- **Work to be completed**
Go through the entries below line by line and tally those holding "computer"; write only the tally.

Records from a data source:
--- START ---

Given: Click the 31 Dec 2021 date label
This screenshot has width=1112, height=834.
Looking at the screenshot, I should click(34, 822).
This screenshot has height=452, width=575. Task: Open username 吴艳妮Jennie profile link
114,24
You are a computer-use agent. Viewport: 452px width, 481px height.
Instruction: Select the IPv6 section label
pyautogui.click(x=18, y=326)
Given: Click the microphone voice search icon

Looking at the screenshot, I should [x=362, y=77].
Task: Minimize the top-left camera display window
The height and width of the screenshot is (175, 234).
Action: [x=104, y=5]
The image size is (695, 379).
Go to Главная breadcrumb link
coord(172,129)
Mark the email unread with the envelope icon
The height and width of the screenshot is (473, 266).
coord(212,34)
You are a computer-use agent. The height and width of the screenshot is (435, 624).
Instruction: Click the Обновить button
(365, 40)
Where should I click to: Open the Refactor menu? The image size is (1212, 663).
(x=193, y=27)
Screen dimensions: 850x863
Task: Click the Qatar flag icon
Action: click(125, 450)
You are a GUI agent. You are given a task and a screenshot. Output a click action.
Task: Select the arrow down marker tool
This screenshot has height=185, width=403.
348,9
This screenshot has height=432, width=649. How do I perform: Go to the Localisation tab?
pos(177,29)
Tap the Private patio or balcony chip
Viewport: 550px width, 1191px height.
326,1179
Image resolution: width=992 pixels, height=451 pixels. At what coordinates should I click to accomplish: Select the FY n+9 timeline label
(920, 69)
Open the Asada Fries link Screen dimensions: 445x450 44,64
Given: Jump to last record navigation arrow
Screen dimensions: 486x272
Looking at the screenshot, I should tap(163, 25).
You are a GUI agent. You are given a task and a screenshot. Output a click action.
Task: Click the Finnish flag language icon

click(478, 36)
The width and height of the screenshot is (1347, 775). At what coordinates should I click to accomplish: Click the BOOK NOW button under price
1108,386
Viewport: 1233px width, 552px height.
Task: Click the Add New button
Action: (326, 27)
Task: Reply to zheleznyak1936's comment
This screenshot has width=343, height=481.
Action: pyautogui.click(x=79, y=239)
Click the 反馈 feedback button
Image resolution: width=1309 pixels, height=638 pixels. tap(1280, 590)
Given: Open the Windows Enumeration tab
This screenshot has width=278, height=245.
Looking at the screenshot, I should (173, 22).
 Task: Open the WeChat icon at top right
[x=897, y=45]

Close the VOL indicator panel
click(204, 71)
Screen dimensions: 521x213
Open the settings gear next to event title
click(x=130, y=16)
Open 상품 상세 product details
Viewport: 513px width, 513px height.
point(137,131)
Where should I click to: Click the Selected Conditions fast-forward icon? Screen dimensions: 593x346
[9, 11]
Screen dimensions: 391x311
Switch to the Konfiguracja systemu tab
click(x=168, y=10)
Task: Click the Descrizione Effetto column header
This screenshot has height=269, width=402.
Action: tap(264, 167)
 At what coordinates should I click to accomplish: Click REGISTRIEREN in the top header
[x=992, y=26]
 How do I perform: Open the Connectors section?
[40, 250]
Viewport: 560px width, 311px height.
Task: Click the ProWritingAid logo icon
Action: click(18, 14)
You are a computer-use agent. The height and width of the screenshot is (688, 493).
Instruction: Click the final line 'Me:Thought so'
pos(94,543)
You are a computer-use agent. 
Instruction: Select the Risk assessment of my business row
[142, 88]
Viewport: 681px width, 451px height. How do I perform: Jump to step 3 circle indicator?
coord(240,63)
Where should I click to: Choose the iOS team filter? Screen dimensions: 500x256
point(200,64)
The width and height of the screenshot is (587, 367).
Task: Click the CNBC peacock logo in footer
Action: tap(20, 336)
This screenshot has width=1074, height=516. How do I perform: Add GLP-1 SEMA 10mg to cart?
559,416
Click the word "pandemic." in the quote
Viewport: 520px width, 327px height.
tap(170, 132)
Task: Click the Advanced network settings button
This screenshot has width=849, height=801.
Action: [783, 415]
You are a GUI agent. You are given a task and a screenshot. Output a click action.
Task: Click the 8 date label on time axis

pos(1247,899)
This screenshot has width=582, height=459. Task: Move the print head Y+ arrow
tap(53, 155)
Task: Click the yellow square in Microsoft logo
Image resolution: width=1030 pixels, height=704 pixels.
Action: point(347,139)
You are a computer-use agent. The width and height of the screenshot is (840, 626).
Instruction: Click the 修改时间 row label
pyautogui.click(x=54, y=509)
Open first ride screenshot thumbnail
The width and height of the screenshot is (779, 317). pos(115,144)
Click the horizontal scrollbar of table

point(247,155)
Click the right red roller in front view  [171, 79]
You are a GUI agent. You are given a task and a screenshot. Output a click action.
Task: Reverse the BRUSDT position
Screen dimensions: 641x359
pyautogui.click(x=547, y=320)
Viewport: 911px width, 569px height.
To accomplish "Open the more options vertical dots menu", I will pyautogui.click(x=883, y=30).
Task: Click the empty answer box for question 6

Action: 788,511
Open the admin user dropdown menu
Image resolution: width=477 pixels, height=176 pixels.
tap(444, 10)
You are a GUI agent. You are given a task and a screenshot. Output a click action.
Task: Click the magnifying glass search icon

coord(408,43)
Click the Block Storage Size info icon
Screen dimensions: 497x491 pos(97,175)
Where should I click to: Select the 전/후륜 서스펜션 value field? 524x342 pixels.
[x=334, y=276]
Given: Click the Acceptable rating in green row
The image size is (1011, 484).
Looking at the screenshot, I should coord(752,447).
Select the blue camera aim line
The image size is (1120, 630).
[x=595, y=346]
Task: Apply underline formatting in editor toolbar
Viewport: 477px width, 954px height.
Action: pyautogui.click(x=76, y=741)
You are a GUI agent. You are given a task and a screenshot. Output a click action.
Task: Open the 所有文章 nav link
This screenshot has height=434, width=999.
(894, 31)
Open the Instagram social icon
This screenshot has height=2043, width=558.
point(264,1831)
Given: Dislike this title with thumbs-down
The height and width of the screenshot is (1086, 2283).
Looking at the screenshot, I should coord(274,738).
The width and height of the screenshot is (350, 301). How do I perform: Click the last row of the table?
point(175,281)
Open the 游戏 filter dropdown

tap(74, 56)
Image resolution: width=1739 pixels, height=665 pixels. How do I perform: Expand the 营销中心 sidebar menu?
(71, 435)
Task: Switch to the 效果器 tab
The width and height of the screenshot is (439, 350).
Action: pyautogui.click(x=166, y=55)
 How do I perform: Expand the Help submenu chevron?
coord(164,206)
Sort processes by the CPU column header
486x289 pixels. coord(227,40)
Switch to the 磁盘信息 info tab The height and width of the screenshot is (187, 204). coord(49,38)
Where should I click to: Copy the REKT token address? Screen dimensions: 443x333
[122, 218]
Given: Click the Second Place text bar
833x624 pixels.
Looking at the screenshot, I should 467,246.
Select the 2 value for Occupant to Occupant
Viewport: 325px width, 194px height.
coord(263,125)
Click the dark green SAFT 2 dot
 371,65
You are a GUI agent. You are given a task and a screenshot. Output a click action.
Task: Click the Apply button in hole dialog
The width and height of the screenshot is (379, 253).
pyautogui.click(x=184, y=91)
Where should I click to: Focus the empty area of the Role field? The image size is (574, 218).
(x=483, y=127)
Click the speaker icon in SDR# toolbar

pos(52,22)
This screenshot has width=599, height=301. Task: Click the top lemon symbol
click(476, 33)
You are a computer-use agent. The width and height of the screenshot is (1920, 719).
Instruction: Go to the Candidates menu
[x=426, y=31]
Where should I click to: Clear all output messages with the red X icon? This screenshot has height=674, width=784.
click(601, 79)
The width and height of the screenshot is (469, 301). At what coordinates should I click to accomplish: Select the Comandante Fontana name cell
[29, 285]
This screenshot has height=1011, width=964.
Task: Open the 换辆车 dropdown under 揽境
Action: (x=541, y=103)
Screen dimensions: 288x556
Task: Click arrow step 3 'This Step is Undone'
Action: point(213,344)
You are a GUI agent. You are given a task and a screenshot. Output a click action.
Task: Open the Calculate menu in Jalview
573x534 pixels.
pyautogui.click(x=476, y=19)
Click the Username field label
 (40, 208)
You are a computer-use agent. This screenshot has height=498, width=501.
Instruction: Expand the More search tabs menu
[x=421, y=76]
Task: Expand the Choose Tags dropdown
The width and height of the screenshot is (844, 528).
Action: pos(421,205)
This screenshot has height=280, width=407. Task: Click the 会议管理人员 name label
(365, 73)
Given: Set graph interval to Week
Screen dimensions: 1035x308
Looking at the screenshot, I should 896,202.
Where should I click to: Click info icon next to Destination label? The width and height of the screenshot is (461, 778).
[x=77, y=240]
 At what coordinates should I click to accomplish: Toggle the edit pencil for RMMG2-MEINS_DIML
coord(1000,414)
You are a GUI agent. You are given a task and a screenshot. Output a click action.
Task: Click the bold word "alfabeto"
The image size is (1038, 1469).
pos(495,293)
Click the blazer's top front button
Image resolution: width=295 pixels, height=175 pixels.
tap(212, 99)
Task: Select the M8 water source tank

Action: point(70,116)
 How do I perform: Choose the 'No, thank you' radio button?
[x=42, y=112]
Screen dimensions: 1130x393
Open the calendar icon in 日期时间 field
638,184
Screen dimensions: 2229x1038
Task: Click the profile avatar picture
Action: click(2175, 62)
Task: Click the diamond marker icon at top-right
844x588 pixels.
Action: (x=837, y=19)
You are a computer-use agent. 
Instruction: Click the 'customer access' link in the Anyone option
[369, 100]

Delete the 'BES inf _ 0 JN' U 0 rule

--- END ---

- **Problem solution**
8